LONDON — Rishi Sunak vowed to hold the chief of the Metropolitan Police “accountable” after the London force gave the go-ahead to a controversial pro-Palestine protest scheduled for this weekend.
Met Commissioner Mark Rowley pulled out of a planned appearance at a Westminster think tank Wednesday and is instead meeting the U.K. prime minister to discuss the demonstration, which will coincide with Armistice Day in the U.K. on Saturday.
That’s a day before Remembrance Sunday commemorations for the country’s war dead take place in central London.
The protest has sparked a heated debate in the U.K. about the trade-offs between free speech and security amid the Israel-Hamas war. No.10 Downing Street denied Sunak was applying pressure to the police force.
The protest’s organizers — the Palestine Solidarity Campaign — have said they have “no intention of marching on or near Whitehall, in order not to disrupt events at the Cenotaph,” a key war memorial.
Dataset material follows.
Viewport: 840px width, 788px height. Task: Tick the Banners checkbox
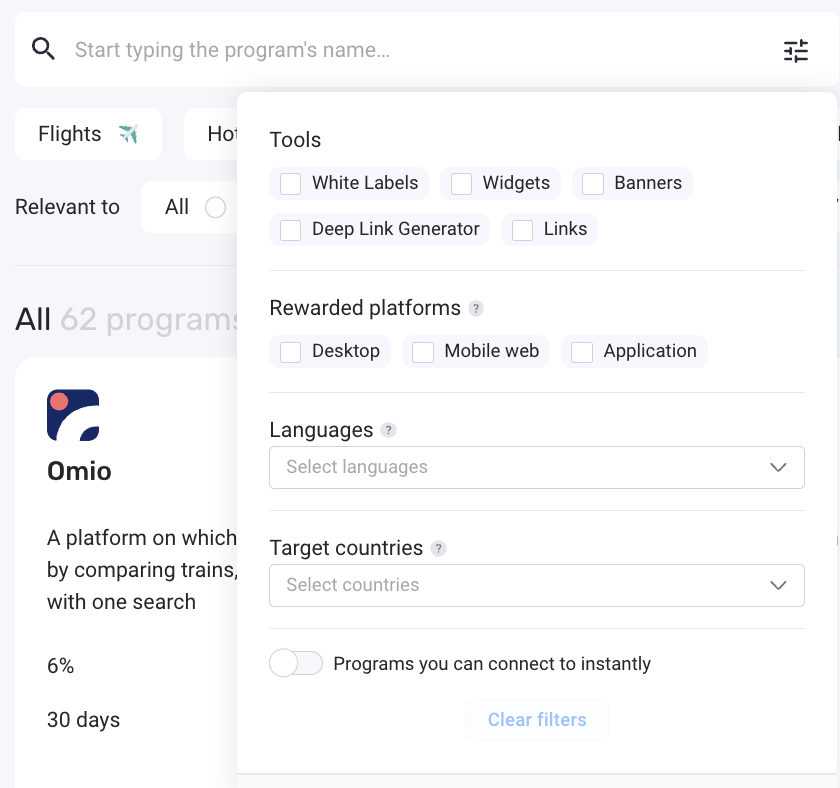593,184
Instead its planned route is from Hyde Park to the U.S. embassy.
But Sunak said Wednesday that he believed the march proposals were “disrespectful” and made clear he would be raising the matter with the London police boss.
The prime minister told reporters Wednesday: “This is a decision that the Metropolitan Police commissioner has made. He has said that he can ensure that we safeguard remembrance for the country this weekend as well as keep the public safe.
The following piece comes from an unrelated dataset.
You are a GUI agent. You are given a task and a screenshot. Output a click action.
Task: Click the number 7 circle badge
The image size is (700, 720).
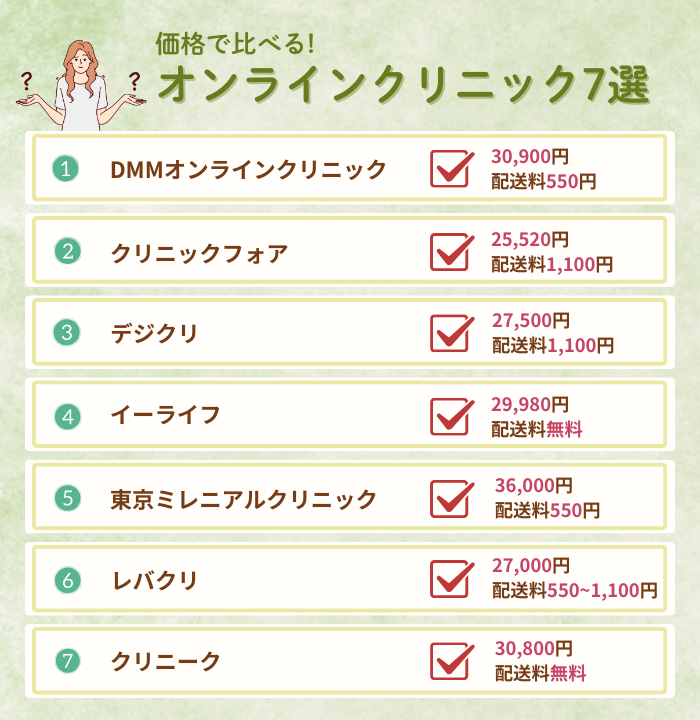click(x=66, y=661)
“Now, my job is to hold him accountable for that.”
Threshold ‘not met’
The Metropolitan Police Service is operationally independent of the British government. The Public Order Act allows Rowley to ask the British home secretary’s permission to ban or place conditions on protests.
Rowley said Tuesday night that the legal threshold to stop the march on security grounds “had not been met” and warned there must be “a real threat of serious disorder and no other way for police to manage the event.”
“Over recent weeks we’ve seen an escalation of violence and criminality by small groups attaching themselves to demonstrations, despite some key organizers working positively with us,” he said. “But at this time, the intelligence surrounding the potential for serious disorder this weekend does not meet the threshold to apply for a ban.”
Sunak’s comments saw him swiftly accused of leaning on the police force.
Labour’s former Shadow Chancellor John McDonnell — who is attending the demonstration and has defied his own party’s line on the Gaza conflict — told BBC’s the World at One show that Sunak should not “politicize the police in this way — they’re trying to do their job.”
He argued that Sunak’s intervention puts Rowley “in a very difficult position,” adding: “The organizers are doing everything they can to ensure that it in no way intrudes upon the remembrance commemorations. I don’t think we can delay the mobilization of people calling for peace and a ceasefire.”
Speaking on Wednesday lunchtime, Sunak’s spokesperson rejected the suggestion his boss was applying pressure to the police chief.
“No, that’s part and parcel of how government and the Met operate,” he said of the meeting. “The Met are operationally independent. It’s the job of the prime minister and the government to hold them to account for their approach. So, that is what the prime minister will be doing.”
Bethany Dawson contributed reporting.